(Source passage)

Biden concedes Build Back Better breakup; unions campaign to save key pieces
Biden admits that passing a complete Build Back Better bill isn't going to happen. Now, unions and progressive groups are scrambling to try to save particular pieces of the legislation. | Photo: AP / Edit: PW

WASHINGTON—Democratic President Joe Biden concedes he’ll have to break up his transformative Build Back Better legislation of social program improvements, climate change overhaul, and higher taxes on the rich to get popular pieces passed.

“It’s clear to me that we are going to have to probably break it up,” Biden said at his Jan. 19 press conference. “I’m confident we can get pieces, big chunks, of the Build Back Better law signed into law” before this November’s elections, and cite them on the campaign trail, too.

That Biden concession leaves the nation’s unions campaigning to defend pro-worker and progressive provisions, which could be kept or dumped. Other progressive groups are undertaking similar campaigns. So are workers’ enemies, including corporations and the right wing, who oppose many of BBB’s sections.

Nevertheless, union leaders still also push for Senate passage of the entire 10-year BBB plan, a $175 billion-per-year strengthening of the nation’s social safety net and upping the commitment to a carbon-neutral economy in the near future, and enacting pro-worker reforms.

“As we look to the future, our sights are set on passing the Build Back Better Act, reforming America’s outdated labor laws, and protecting our basic rights and freedoms. Our job is far from over, and we’re ready to continue making progress for all working people in this country,” the AFL-CIO said in a statement.

BBB’s passage would affect almost everyone in the U.S., due to its plans to lower the cost of prescription drugs, restore a monthly child care tax credit which was terminated on Dec. 31, 2021, extend early education to 3- and 4-year-olds, and promote climate-change measures, such as electric vehicle production—including a double tax credit for buying union-made EVs.

But in statements the AFL-CIO compiled, several leaders, notably AFSCME President Lee Saunders, concede the measure will have to be broken into separate pieces.

“The administration, together with its allies, must now focus its energies on passing key components of the Build Back Better Agenda, transforming millions of lives by lowering prescription drug costs and making child care more affordable, among many other things,” Saunders said in an excerpt the fed cited.

“One of the most urgent needs for the Biden-Harris administration is to move the #BuildBackBetter agenda forward,” added Unite Here President D Taylor.

“This includes pushing for its full passage as one package, or breaking it up so we can have folks on the record on every issue. Working people need to see their elected leaders fighting to get something done—and calling the question on the issues that matter—so we can hold these politicians accountable in November.”

Breaking BBB up could attract potential Republican votes for provisions such as the child care tax credit, which are widely popular, or attract votes from the two dissenting Senate Democrats, West Virginia’s Joe Manchin and Arizona’s Kyrsten Sinema. Manchin, Biden said, likes the pre-K education money. That’s a top cause for the nation’s teachers unions.

(End Source passage)
(Recorded information)

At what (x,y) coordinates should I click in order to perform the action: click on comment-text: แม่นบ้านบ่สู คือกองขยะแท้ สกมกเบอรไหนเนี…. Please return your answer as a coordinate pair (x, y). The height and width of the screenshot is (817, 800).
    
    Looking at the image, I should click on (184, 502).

(End Recorded information)
(Recorded information)

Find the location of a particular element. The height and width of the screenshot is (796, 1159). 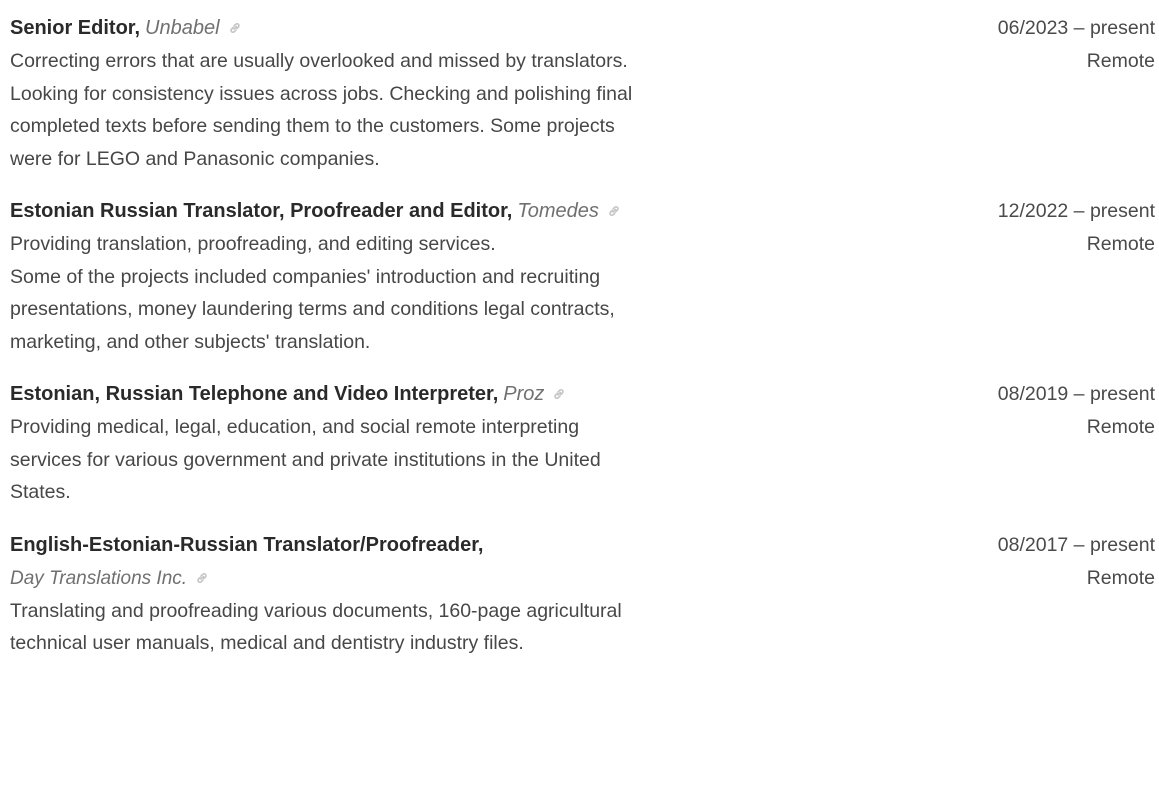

(End Recorded information)
(Recorded information)

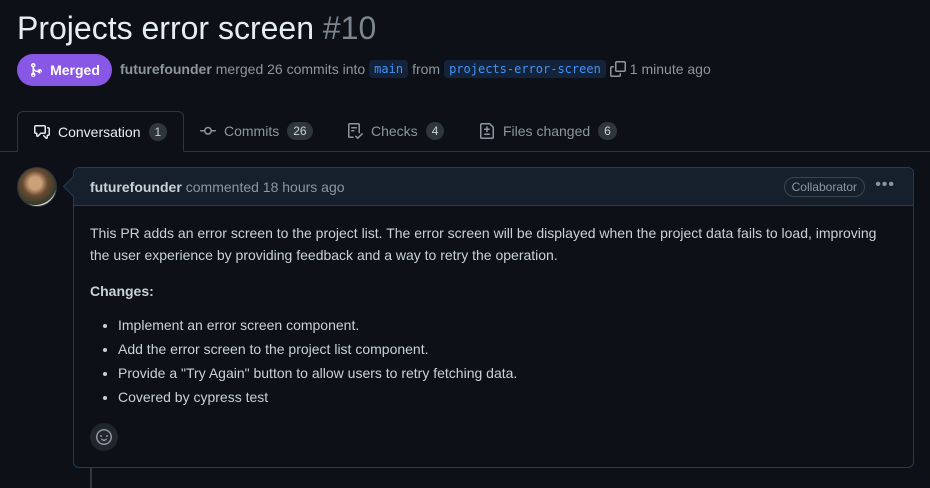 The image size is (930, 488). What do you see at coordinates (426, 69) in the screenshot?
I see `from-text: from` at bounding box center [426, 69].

(End Recorded information)

### Exercises to complete
• 1. Answer these from the Build Back Better article:
(a) On what date did Biden hold the press conference where he said the bill would probably have to be broken up?
(b) On what date was the monthly child care tax credit terminated?
(c) Which part of the bill does Manchin like, according to Biden?
• 2. Resume the Build Back Better article after its final sentence and carry it forward in the same news style.
The records play no part in any of this work.

### Answers per task
• 1.
(a) Jan. 19
(b) Dec. 31, 2021
(c) The pre-K education money

• 2.
If Manchin and Sinema join the other 46 Democrats and both independents on any votes on separate BBB pieces, there would be a 50-50 partisan tie in the Senate. Under rules barring filibusters against “reconciliation” bills—which is what BBB technically is—Vice President Kamala Harris could cast tie-breaking votes.

Biden has several top priorities he wants to keep, despite GOP blockades. They include child care tax credits, elder care aid—including raising the minimum wage for elder, child, and home care workers to $15 an hour—lowering the costs of prescription drugs, and the clean energy changes. News reports say the equivalent of two years of free community college tuition for all high school grads is gone.

And still up in the air is one key pro-labor section: Large increases in the fines and the reach of the National Labor Relations Act. It would expand the range of labor law-breaking the NLRA covers, such as imposing fines for bosses convening “captive audience” meetings, and expand the universe of who can get fined, to include CEOs, corporate boards, and top executives.

The late AFL-CIO President Richard Trumka grouped those hikes in fines, taken from labor’s #1 legislative priority, the Protect the Right to Organize (PRO) Act, as tax hikes, thus meeting reconciliation’s technical requirements.

Whether those PRO Act sections will pass muster is unknown. The AFL-CIO told Press Associates the Senate parliamentarian could reject them as “policy changes masquerading as a tax bill.”

The parliamentarian, an unelected officer, used the same reason to block both an increase in the minimum wage and comprehensive immigration reform from a prior reconciliation bill.

But senators could in turn overrule the parliamentarian—though they did not do so when Senate Budget Committee Chairman Bernie Sanders, Ind-Vt., tried last year to reinstate the minimum wage hike, to $15/hour. He lost, due to seven Democratic defections, including Manchin and Sinema, plus Sen. Angus King, Ind-Maine.

Other key sections of interest to workers and unions include tax credits for purchase of electric vehicles, with a double tax credit if the vehicle is union-built. Electric vehicles, and money for their charging stations, are a key component of Biden’s clean energy plan.

Lowering the prices of prescription drugs and reinstating and extending the child care tax credit are also important to workers and their families, and to Biden, too.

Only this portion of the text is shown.